Still, when I saw that Dora María Téllez had been arrested, I thought: It’s all over. If they have arrested her, then Ortega and Murillo are at their end point, and the only question is how long the dictatorship will bulldoze ahead before it crashes into pieces.
The arrest of Téllez at her home outside of Managua was theatrical in its excess, “an operation involving dozens of police and members of the special forces, the streets closed off and drones flying over her house, surely to determine if she had arms in her possession to resist. She had none,” former vice president Sergio Ramírez wrote.
“In the days of the struggle against Somoza, when she was underground, they wouldn’t have taken her alive. Now, her decision was to turn herself in, as a form of peaceful resistance, convinced that jail is also a form of resistance. Convinced that the armed struggle engenders, over and over, caudillo strongmen prepared to maintain themselves in power forever.”

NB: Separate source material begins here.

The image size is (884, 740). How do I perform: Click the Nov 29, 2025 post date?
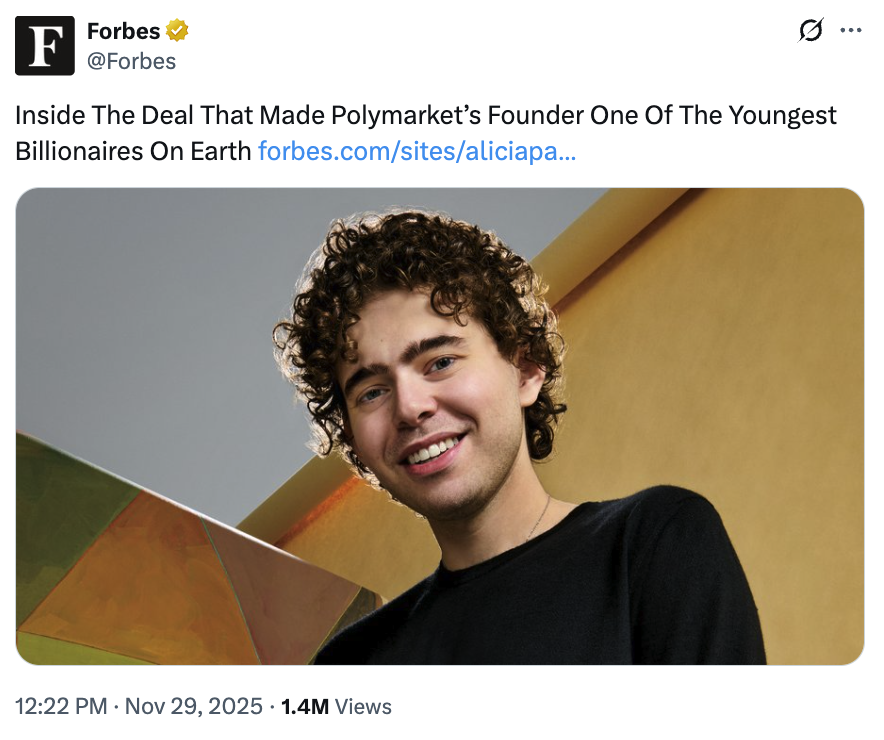pyautogui.click(x=193, y=706)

If, like me, you went to Nicaragua during the 1980s to learn about the revolution, to protest against the Contra war, you might still be trying to wrap your head around what’s happened to the Sandinista Party since then: the draconian anti-abortion legislation Ortega imposed, bowing to the Catholic Church hierarchy, in 2006; the massacre of over 300 people in 2018 by government troops and paramilitaries—and now the crackdown on opposition figures from across the political spectrum.
The revolutionary leader who becomes a dictator is a cliché. Many have pointed to the trauma Ortega experienced first as a political prisoner (from 1967 to 1974) as well as the shock of his election loss to Violeta Chamorro (in 1990). But those events don’t explain the dictatorship. Rosario Murillo, Ortega’s partner since 1978 and his vice president since 2017, is widely seen as a ruthless and obsessive operator. It is she who, when 75-year-old Ortega is no longer able to serve, will become president of Nicaragua. But the ruler’s devious wife is also a cliché. In order for a dictatorship to grow, there has to be a level of instability and some people besides the dictator who benefit.

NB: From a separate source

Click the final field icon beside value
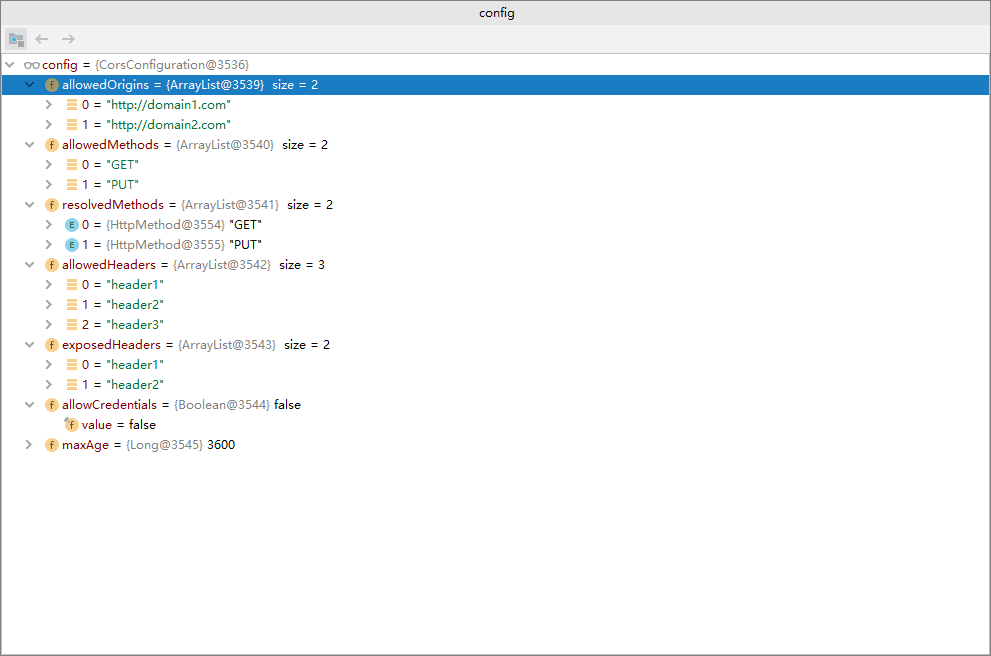The height and width of the screenshot is (656, 991). point(71,425)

Nicaragua’s instability, two years after the Contra war ended, was prolonged when center-right President Violeta Chamorro’s conciliatory policies were judged insufficiently anti-Sandinista by the US Congress, which, having promised aid to rebuild, instead cut off aid entirely. As Ortega became increasingly desperate to regain power, he found unlikely cohorts: Former president Arnoldo Alemán (later jailed for corruption) reached a power-sharing agreement with Ortega in 2000. Shortly before the 2006 election that brought him back to power, Ortega encouraged Sandinista lawmakers to support a total ban on abortion “as a gift to the Catholic Church.” Nicaragua is where it is now because of what journalist Tim Rogers has described as “political sycophants and private-sector enablers, thanks to an alliance between the government and COSEP, the country’s council of business chambers.”
The opposition figures arrested in June come from across the political spectrum. The list includes proposed presidential candidates Cristiana Chamorro (daughter of former president Violeta Chamorro), Lesther Alemán (a former student leader), and Arturo Cruz (a former Contra who served as Nicaragua’s US ambassador from 2007 to 2009). It also includes sociologist and human rights activist Tamara Dávila, lawyer and human rights activist Ana Margarita Vijil, and economist José Adán Aguerri. All of these people have been arrested unjustly, accused of treason or financial irregularity.